-By Gordon Hughes
Somehow, I was convinced by my old fraternity brothers that heading up a reunion committee for the founding brothers of the Zeta Epsilon chapter of Theta Chi would be both easy and fun. Well, fun, yes. But from 3,000 miles away, easy?
My alma mater is in Southern California, where I am originally from. I’m now living in NYC. I am a product of what was perhaps the best public school educational system in America at the time. My K through 12 experience with that system spanned post-war late ‘40s into the 1950s. Then there was college, and that’s where my fraternity reunion story starts.
Like the majority of students studying at the California State University campuses, I worked my way through college just like the undergraduates I met at our reunion are doing today. There is one huge difference between then and now, though. Cost, yes, cost. I was able to pay as I went. No loans. No loans to pay back. That is surely not the way it is today.
Let me digress. I don’t want to get political in this column, but there was a recent presidential candidate who thought post-high school trade schools, community two-year colleges, and even four-year state colleges and universities should be free. That set off many a contentious conversation around kitchen tables and water coolers. Now, there is a saying, “everything old is new again”—so this idea of free post-high school education was, and is not, new. That said, most Americans don’t know their history; but since I was a history major, every now and then I can appear to be rather erudite when historical topics arise at cocktail parties.
So, about post-K-12 in US educational history: in 1862, during the American Civil War, President Lincoln and Congress passed the Morrill Land Grant College Act. The goal was to “establish colleges nationwide at no cost and to make them available to the working class.” Not a bad idea, especially during a war.
In 1916 Congress legislated and expanded the Act in order to make colleges even more available to more citizens and, basically, free. I know this not only from my history studies, but also because during the Depression, my father traveled from his home in Boston to Alabama to take advantage of that program and attend the University of Alabama at no cost. As a matter of fact, in 1944, prior to the end of WW11, the GI Bill was passed. Congress adopted the bill to further educate the returning veterans, primarily men, for two reasons: first, to prepare these vets for upwardly mobile careers, and also to slow the numbers of men re-entering the work force.
Eight million men from the armed services signed up for college and trade schools and about four million graduated. This was again at no charge to the students. At the time, about 3.9 percent of the U.S. population had graduated from college compared to 38 percent in 2021.
In 1966, the year I graduated, college grads in the US were only 7.7 percent. Mom had gone to St. Mary’s in Joliet, Illinois on a scholarship. Very unusual that two folks from that era would be college grads.

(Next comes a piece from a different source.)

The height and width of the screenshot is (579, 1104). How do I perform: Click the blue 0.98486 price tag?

That brings me to my college career. I was putting myself through school, and back in those days I could go to a two-year lower division community college for $12 a semester plus books, live at home, and work to save up for two years of upper division schooling at a state university that cost $58 a semester plus books. (Of course, living expenses were also required, which included my fraternity dues.) I give this background to point out that for me, college was almost free and I incurred no debt. Most students had not heard of college tuition loans back then. Try that in today’s educational environment.
Today, due to skyrocketing tuitions, three things are occurring: 1. (perhaps worst of all) Parents and students are questioning the need for a college degree, even though China is graduating 10.76 million students yearly compared to four million in the USA in 2021. The Chinese do not question the value of college. 2. Cost and loan payback are albatrosses around the necks of students for years after they graduate. 3. Public colleges and universities are turning into businesses, not just educational institutions. Students are paying the high fees and many of these institutions don’t care where the money comes from: whether students’ working, parents paying, scholarships or loans—as long as the fees come; and they will only continue to increase.

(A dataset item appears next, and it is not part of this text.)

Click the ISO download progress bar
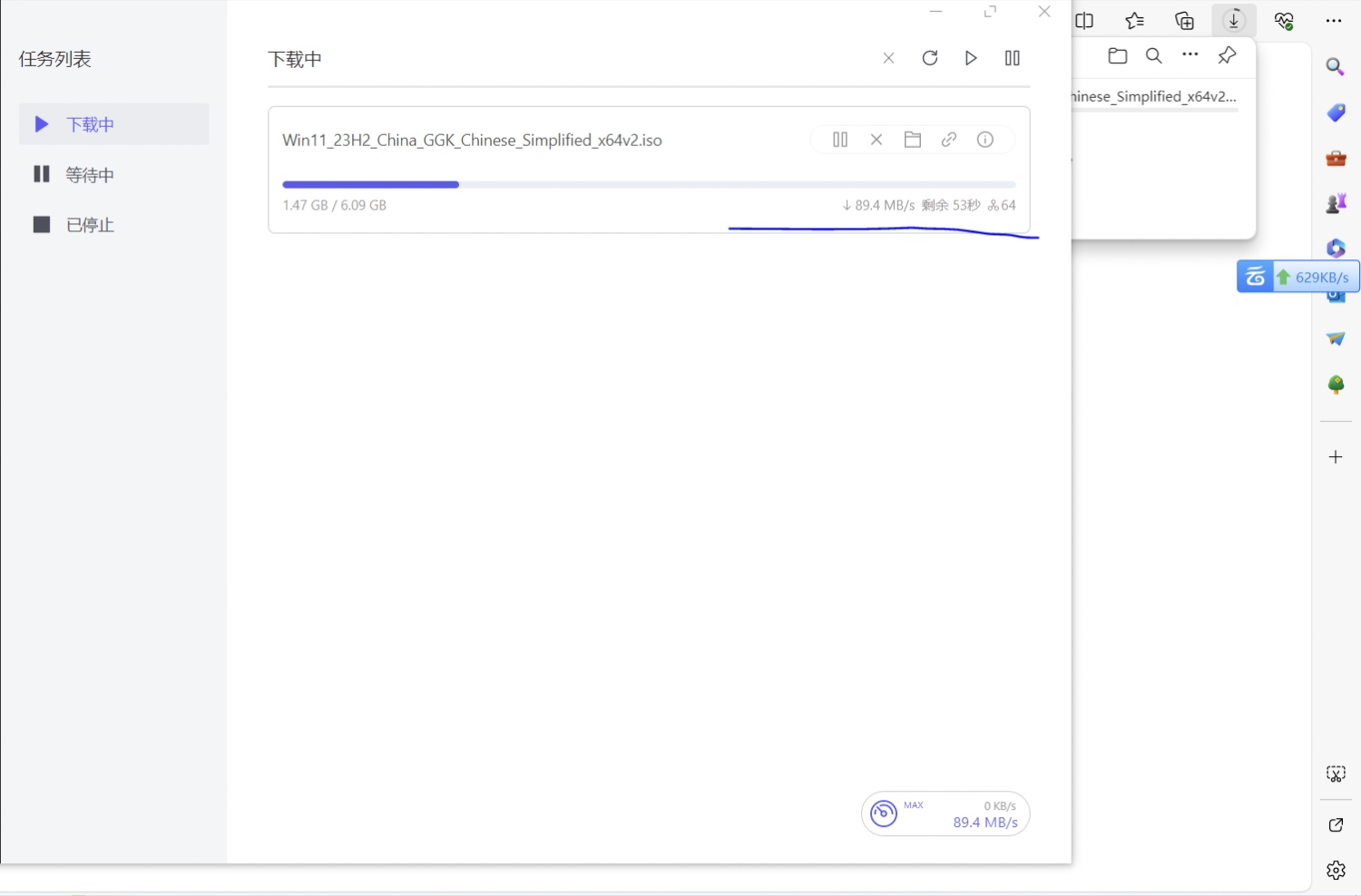 648,185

Now let me get off that soap box and talk about my reunion. In my fraternity’s graduating class we had three brothers who became Olympic athletes, a professor at John’s Hopkins University, several college deans, and one guy who snuck into the lot at Universal Studios and directed an episode of the Twilight Zone with Joan Crawford because no one wanted to work with her: Steven Spielberg. Yes, Steven Spielberg stepped in and had his first directorial experience. The rest is history.

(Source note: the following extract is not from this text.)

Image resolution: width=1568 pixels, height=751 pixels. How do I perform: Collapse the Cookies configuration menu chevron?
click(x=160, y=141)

One brother who, to this very day, is an amazing entrepreneur, bought a train tanker car full of corn in his junior year. For one cent on the dollar he bought the tanker, had the brothers offload it to a dump truck which he then drove to East L.A., and sold that corn to a tortilla factory and restaurants. Amazing! He is still doing that kind of thing today, and making a few bucks more than he did back then. Then, of course, there is me, a Broadway investor/producer who had a 25-year career at CBS before Broadway.
During the evening all attendees got to tell their stories, each and every one of which was interesting and diverse. These young men, now grown men, had all traveled in such different directions. They had come together to share their stories. What a marvelous evening. And you know, that evening never could have occurred without our having attended college.